Looking to replace the left front knee on a Ford 4600 and was shocked at the price of the used part. The knee for the 5000 looks very similar, but cant find dimensions on either part. 

Ford 4600 part# 83905484 old#D4NN3007A
Ford 5000 part# 81802755 old#C5NN3007A

Does any know the dimensional specs on these two parts? 

As long as they hole pattern where it slides into the axle receiver is the same, would it be an option to put 5000 parts on the 4600 to rebuild the front end? Even if both sides had to be replaced to match the height?


----------



## Guest (May 21, 2018)

Yes big difference in new price. The used parts places I've dealt with seem to sell at 50% of new list. Perhaps a 4000 axle? May I ask where you have tried? I may have a couple of suggestions.


----------



## Ultradog (Feb 27, 2005)

GraysonR is correct.
4600 and 5000 axle knees are not interchangeable.
5000 is much heavier.
3 cylinder 4000 and 4600 knees are interchangeable and 4000 knee will likely be cheaper because they are older and more of them gave been parted out.
There are special thick washers that go on the bolts hat hold the knee in place. They must be used or the the metal around the bolt hole will crack.​


----------



## Ted Roberts (Feb 27, 2018)

I have looked on trademachine , tractorhouse and tractorpartsasap. Got back two quotes, one for $750 the other for $430. With both of these being used I wasn't sure if the part was going to be in better shape than the knee I took off the tractor. The knee that came off the tractor is worn at the bottom between the two mechanical stops and worn on the inside where the bearing fits. The bearing was completely destroyed, with only a few ball bearings and metal pieces to be identified in the grease. I spoke to New Holland and they were surprised that the knee needed to be replaced. It isn't cupped or warped or bent, which was New Holland's concern, so am I searching for something I don't need to replace?
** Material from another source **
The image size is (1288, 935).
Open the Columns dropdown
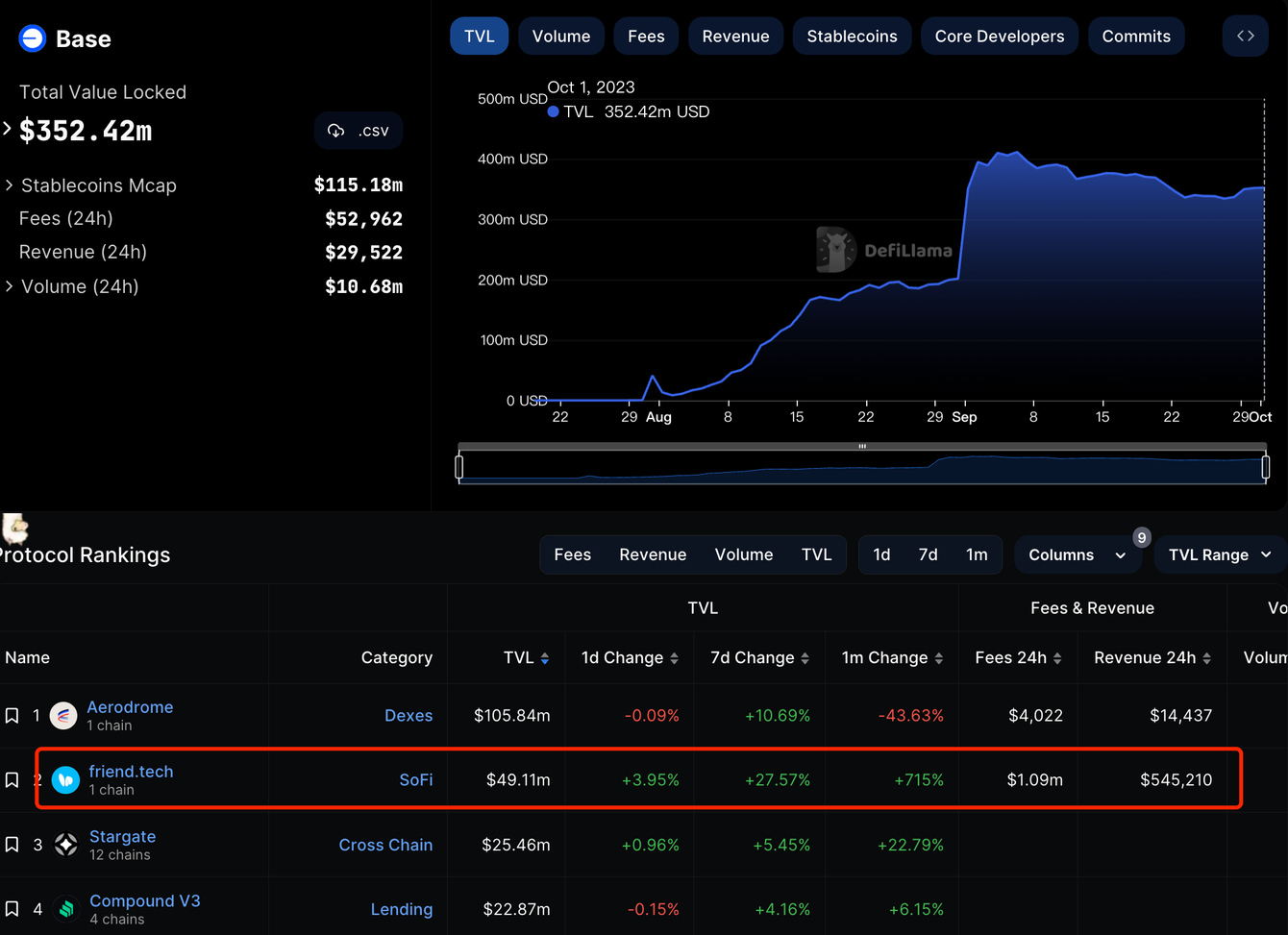pyautogui.click(x=1077, y=555)

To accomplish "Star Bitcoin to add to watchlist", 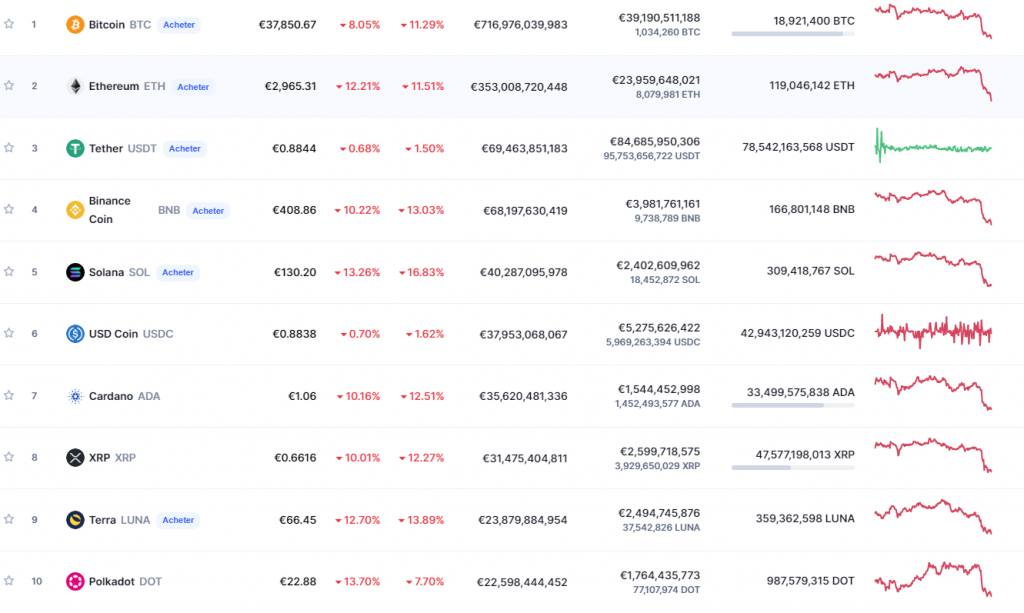I will pyautogui.click(x=9, y=24).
Thanks for the reply regarding the interchangeable parts, do the different knees use the same spindle, hub and bearings?


----------



## Guest (May 22, 2018)

Ted, tractorpartsasap has a warranty on used parts and a liberal return policy. Sending you a private message.


----------



## Ted Roberts (Feb 27, 2018)

Here is a pictures of the knee. Not sure how clear they appear, but hope it helps.


----------



## Guest (May 22, 2018)

Ted, you never stated the reason why you wanted to replace the LF knee. However, it would seem that most problems, especially wobble and so on could be resolved by replacing the bad bearings and other pieces inside the casing. Only if this is a long standing problem left unresolved would I think the cast steel axle housing would need to be replaced. (NH parts man should be able to help even if it comes down to aftermarket parts) I would imagine rebuild kits are available if your axle housing is usable. Again I am not a mechanic. Perhaps one of the other guys with more mechanical experience can offer more detailed advice. Personally, my BFF the trusted tractor mechanic would be all over this problem.


----------



## jwebb (Mar 21, 2018)

You can take a die grinder and clean up the burrs and rough spots, clean it, grease it, and put a new bearing in it. It will last a long time in comparison to cost of replacement. That should be an easy fix.


----------